[BOUQUINS] Maxime Chattam – Que Ta Volonté Soit Faite

M. Chattam - Que ta volonté soit faiteLentement mais sûrement je vais tenter de retrouver mon rythme de lecture après une longue pause due d’abord aux fêtes de fin d’année, puis à l’actualité. Le fait de ne pas lire ne m’a nullement empêché de suivre les sorties littéraires et de gonfler mon Stock à Lire Numérique, il m’a semblé évident de retrouver mon rythme de croisière avec Que Ta Volonté Soit Faite de Maxime Chattam.
Depuis qu’il est enfant Jon Petersen doit vivre avec des pulsions malsaines, quand il va laisser libre cours à son instinct bestial pour la première fois ça va être pour lui le début d’une plongée dans le vice et la violence. Une plongée qui ne laissera personne indemne dans son entourage…
J’ai lu suffisamment de romans de Maxime Chattam pour savoir qu’une escapade littéraire en sa compagnie ne serait pas un voyage au pays des Bisounours. Pour son nouveau roman l’auteur délaisse le thriller pur et dur pour s’essayer au roman noir. Et le moins que l’on puisse dire c’est que l’essai est transformé !
Déjà le style narratif choisi est plutôt original, pas tout à fait un récit à la troisième personne puisque l’auteur se place dans la peau du narrateur qui nous raconterait l’histoire de sa ville et plus particulièrement des événements qui gravitent autour de Jon Petersen ; avec parfois des interventions directes du narrateur en question. Un récit qui s’étend des années 60 aux années 80 sans qu’il ne soit jamais fait état d’une date précise. Un récit qui prend racine dans un patelin du Midwest américain.
L’auteur a coutume de décortiquer le Mal sous toutes ses formes, dans ce roman il ne déroge pas à son habitude, seule l’approche change et c’est toujours aussi foutrement efficace.
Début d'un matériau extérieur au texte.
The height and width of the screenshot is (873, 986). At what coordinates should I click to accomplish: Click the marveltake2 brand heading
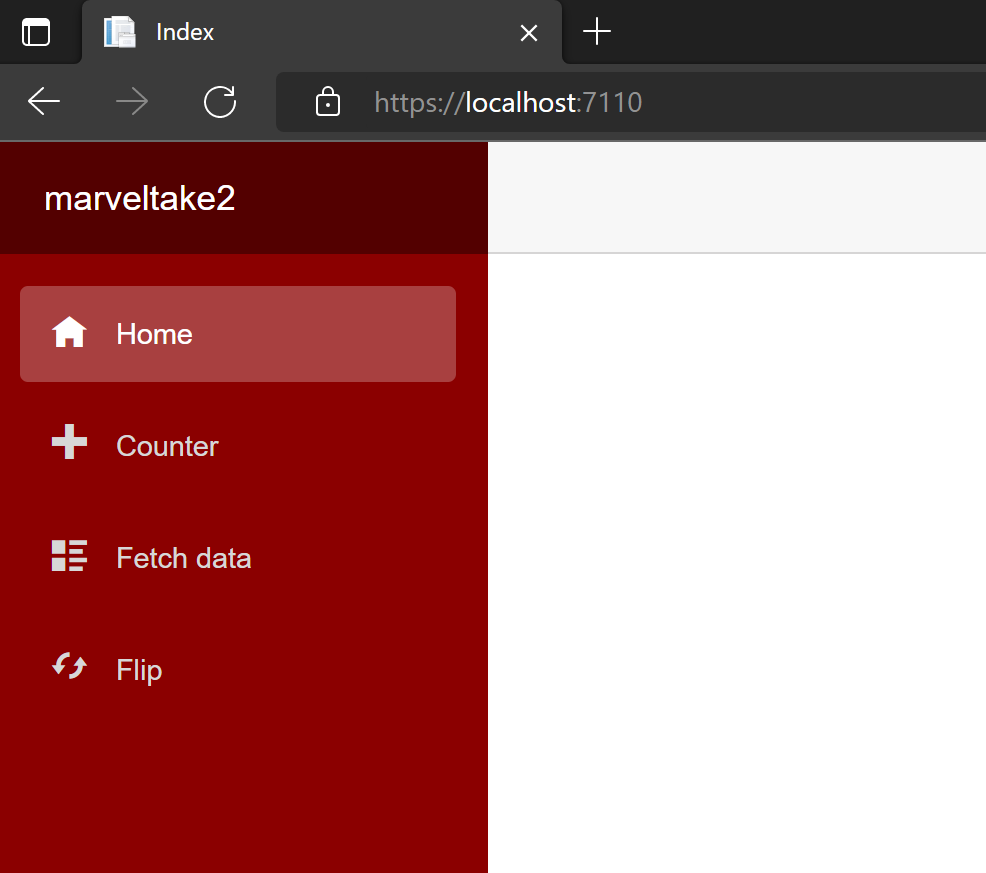tap(139, 197)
Moins trash que certains autres titres de l’auteur (et moins épais) ce récit baigne du début à la fin dans une ambiance glauque à souhait avec un personnage central détestable à tout point de vue, aucune empathie possible envers un tel fumier.
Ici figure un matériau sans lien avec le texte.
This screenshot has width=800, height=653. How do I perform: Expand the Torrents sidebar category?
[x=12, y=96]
Si Jon Petersen reste le centre de gravité du récit, les autres intervenants ne sont pas pour autant laissés pour compte, ils bénéficient d’une réelle profondeur. Je pense notamment à Riley, le fils de Jon et au sherif Jarvis Jefferson qui jouent un rôle essentiel dans l’intrigue. Et bien entendu il y a le narrateur, dont vous devriez deviner l’identité à la toute fin du roman.
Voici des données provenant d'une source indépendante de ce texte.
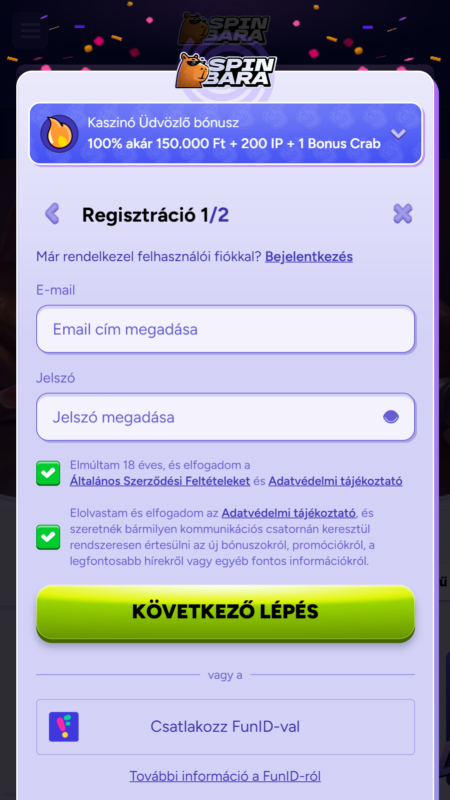Click the Spinbara capybara logo

(226, 70)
La transition est idéale pour aborder la fin, ou plutôt devrai-je dire les fins (vous comprendrez pourquoi après avoir lu le bouquin), Maxime Chattam réussit une fois de plus à nous surprendre avec un final éblouissant… A tel point que c’en devient presque frustrant de ne pouvoir s’épancher sur la question. C’est avec l’ultime révélation de l’intrigue que le titre du roman prend toute sa signification…
Pour sa première incursion dans le roman noir l’auteur rend hommage, en les citant à plusieurs reprises, à quelques grands noms du genre. Au vu de l’excellence du résultat j’espère sincèrement que Maxime Chattam ne se contentera pas de cet essai superbement transformé.